At the moment, 10 per cent of children placed for adoption have been in these types of placements, but David Cameron has announced that he wants this to double “as soon as possible”.

He has also announced that he wants to speed up the court process and speed up legal proceedings.

It sounds good, doesn’t it? But as a lawyer specialising in care proceedings and adoption, I would urge the Government to exercise some caution here.

Everyone accepts that children who cannot remain with their natural families should be placed with their new permanent families (“forever families”) as soon as possible.
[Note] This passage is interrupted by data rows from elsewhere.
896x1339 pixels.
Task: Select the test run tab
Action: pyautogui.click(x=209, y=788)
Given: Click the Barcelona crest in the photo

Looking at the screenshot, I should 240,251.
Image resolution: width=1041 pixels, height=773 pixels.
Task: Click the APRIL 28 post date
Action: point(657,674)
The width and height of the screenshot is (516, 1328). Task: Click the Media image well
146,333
There are many situations where the fostering to adopt placements are suitable, but there will be many more where it is not.
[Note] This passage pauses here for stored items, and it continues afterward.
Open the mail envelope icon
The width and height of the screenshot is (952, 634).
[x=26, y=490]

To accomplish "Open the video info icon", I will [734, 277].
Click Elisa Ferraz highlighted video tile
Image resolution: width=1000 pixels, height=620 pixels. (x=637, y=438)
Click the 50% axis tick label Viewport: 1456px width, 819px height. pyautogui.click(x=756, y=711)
It is usually only when the courts have made a Placement Order (usually together with a Care Order) that the child’s contact with his or her birth parents is stopped and sometimes only reduced.

Foster parents looking to adopt the child in their care may have to contend with contact arrangements, seeing birth parents at meetings, and uncertainties over whether the child will be returned to their family, while all the time building a relationship with the child. It can work, but it is not a system that will work for every child, let alone every prospective adopter.

The Prime Minister also announced the merging of adoption agencies.

Again, this sounds sensible, particularly when all local authorities are facing huge budget costs. Of course it makes sense for them to share overheads, such as training, marketing, social work expertise and IT, and to share information, to speed up the process of placing these vulnerable children in the Forever Families.

The main concern I would have is not to lose the fantastic knowledge, expertise and good practice in the rush to merge these services.

Some of the smaller adoption and fostering agencies do amazing work, both prior to the placement of the children, and perhaps more importantly, post placement, with the provision of support and therapeutic services, and this good practice must not be lost.

The PM has also once again stated that the court process takes too long. At the moment, most care proceedings in England and Wales are expected to last less than 26 weeks.

This was introduced in April, 2014, by the Children and Families Act 2014.

Any case going outside the 26 weeks can now only have the timetable extended if it is felt by the court to be an “exceptional case”. The Ministry of Justice keeps statistics on these cases, and monitors their progress.

Nationally, the number of cases going over 26 weeks is still fairly high, but there is reason for some optimism. In Oxfordshire, to the best of my knowledge, the number of cases still with the court after 26 weeks is in single figures.

We need to remember that these cases do not just involve babies and pre-school children. Sometimes they will involve older children and teenagers, for whom adoption is not the appropriate outcome.

They will involve children who have been in neglectful homes or where the parents have been abusive or involved in substance abuse, but they might also involve cases where there is some doubt about an injury being accidental or non accidental, or where allegations need to be proved or disproved.

When I am acting in such a case, I often put myself in the parents’ shoes, and it has to be right that those cases are properly considered by the court, to avoid any miscarriage of justice.

That takes time. Those cases often rely on the right experts being available to report, and inevitably that often extends the timetable.

It has to be right, that for the state to intervene and potentially remove children from their natural families, all options need to be considered, and the parents need to be properly represented in a fair and robust system, in order for the court to reach the right decision about a vulnerable child’s future.